Coexecution jobs don't work with non-default managers #313

natefoo · 2023-02-03T19:27:51Z

A non-default manager is necessary in this case because it's how we route messages to the correct Pulsar via AMQP.

Upon upgrading to usegalaxy.org, 23.0, Pulsar Kubernetes runner jobs are failing with the following error (where tacc_k8s is the manager defined in the runner plugin and is the destination id:

Traceback (most recent call last):
  File "/usr/local/bin/pulsar-submit", line 8, in <module>
    sys.exit(main())
  File "/usr/local/lib/python3.7/site-packages/pulsar/scripts/submit.py", line 20, in main
    run_server_for_job(args)
  File "/usr/local/lib/python3.7/site-packages/pulsar/scripts/submit_util.py", line 29, in run_server_for_job
    manager, app = manager_from_args(config_builder)
  File "/usr/local/lib/python3.7/site-packages/pulsar/scripts/submit_util.py", line 94, in manager_from_args
    manager = pulsar_app.managers[manager_name]
KeyError: 'tacc_k8s'

usegalaxy.org had been running a custom coexecution image and unfortunately I no longer have any recollection as to why or how that image was built. But the version of Pulsar appears to be from somewhere around d9b7102 and I can't see any differences that suggest I manually hacked a fix. But in local testing I can reproduce this error all the way back to very old 0.14.x versions, so I have been unable to figure out how this was working until now. This image might still work if not for the fact that the client is adding --wait to the pulsar-submit args and the version of pulsar-submit in that image doesn't have --wait.

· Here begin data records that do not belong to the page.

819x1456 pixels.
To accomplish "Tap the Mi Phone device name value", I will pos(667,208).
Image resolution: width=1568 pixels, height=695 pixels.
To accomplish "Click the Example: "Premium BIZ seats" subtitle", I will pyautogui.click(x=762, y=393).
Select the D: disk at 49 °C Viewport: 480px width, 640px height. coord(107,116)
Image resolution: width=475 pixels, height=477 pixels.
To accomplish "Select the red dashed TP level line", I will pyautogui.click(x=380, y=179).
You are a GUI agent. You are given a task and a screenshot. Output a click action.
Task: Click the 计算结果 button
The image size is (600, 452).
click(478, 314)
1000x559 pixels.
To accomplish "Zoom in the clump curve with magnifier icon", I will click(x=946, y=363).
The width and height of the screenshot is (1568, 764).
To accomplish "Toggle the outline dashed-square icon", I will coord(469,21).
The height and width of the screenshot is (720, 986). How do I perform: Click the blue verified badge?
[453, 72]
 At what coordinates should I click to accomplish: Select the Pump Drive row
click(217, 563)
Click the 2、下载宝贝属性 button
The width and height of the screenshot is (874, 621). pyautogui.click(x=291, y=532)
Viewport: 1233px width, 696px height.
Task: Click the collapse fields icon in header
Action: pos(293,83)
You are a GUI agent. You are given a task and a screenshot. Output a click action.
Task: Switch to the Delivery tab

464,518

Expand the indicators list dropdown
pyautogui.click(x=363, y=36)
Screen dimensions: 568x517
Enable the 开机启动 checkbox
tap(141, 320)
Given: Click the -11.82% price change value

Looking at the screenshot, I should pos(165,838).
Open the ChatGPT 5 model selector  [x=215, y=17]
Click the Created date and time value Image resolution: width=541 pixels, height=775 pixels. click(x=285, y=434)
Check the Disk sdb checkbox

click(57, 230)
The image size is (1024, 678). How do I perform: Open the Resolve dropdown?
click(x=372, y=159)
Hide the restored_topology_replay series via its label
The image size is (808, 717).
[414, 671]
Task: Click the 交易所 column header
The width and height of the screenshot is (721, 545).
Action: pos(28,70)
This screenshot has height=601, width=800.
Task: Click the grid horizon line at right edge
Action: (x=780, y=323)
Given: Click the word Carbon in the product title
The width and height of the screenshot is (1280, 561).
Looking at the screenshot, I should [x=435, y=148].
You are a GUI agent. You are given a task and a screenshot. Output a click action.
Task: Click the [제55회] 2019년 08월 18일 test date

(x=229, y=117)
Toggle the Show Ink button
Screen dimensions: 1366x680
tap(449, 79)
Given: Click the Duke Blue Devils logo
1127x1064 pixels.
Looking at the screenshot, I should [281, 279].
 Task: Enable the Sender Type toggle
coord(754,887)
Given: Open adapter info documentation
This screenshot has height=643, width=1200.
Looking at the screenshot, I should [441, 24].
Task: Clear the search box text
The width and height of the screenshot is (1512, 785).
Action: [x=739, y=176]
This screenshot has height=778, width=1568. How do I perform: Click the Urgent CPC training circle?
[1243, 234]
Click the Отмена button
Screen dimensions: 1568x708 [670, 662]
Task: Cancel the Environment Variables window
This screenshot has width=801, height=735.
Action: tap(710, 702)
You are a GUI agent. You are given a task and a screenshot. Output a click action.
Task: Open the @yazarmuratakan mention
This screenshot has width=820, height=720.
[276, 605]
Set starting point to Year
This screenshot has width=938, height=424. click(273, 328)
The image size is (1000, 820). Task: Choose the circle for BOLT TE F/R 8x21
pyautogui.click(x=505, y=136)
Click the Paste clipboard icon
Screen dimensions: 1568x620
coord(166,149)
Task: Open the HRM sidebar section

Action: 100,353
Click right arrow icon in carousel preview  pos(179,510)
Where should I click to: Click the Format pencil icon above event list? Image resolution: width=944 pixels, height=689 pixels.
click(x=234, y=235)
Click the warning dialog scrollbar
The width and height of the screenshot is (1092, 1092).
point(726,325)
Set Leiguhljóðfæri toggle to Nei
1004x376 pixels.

It may be possible/correct to set a pulsar app config on the Galaxy side that explicitly defines the tacc_k8s manager. The app conf generated for pulsar-submit's --app_conf_base64 option for these jobs contains:

{
  "staging_directory": "/pulsar_staging",
  "message_queue_url": "amqp://user:pass@host:5671//main_pulsar?ssl=1",
  "manager": {
    "type": "coexecution",
    "monitor": "background"
  },
  "persistence_directory": "/pulsar_staging/persisted_data"
}

I just wish I understood how this worked before.

The text was updated successfully, but these errors were encountered:

natefoo · 2023-02-03T20:37:14Z

Ok, confirmed, if I configure the following in the config file referenced by pulsar_app_config_path in the destination config in Galaxy, then it fixes the issue:

---

message_queue_url: amqp://user:pass@host:5671//main_pulsar?ssl=1
managers:
  tacc_k8s:
    type: coexecution
    monitor: background

Which is maybe not ideal but at least there's a workaround without the change in #314.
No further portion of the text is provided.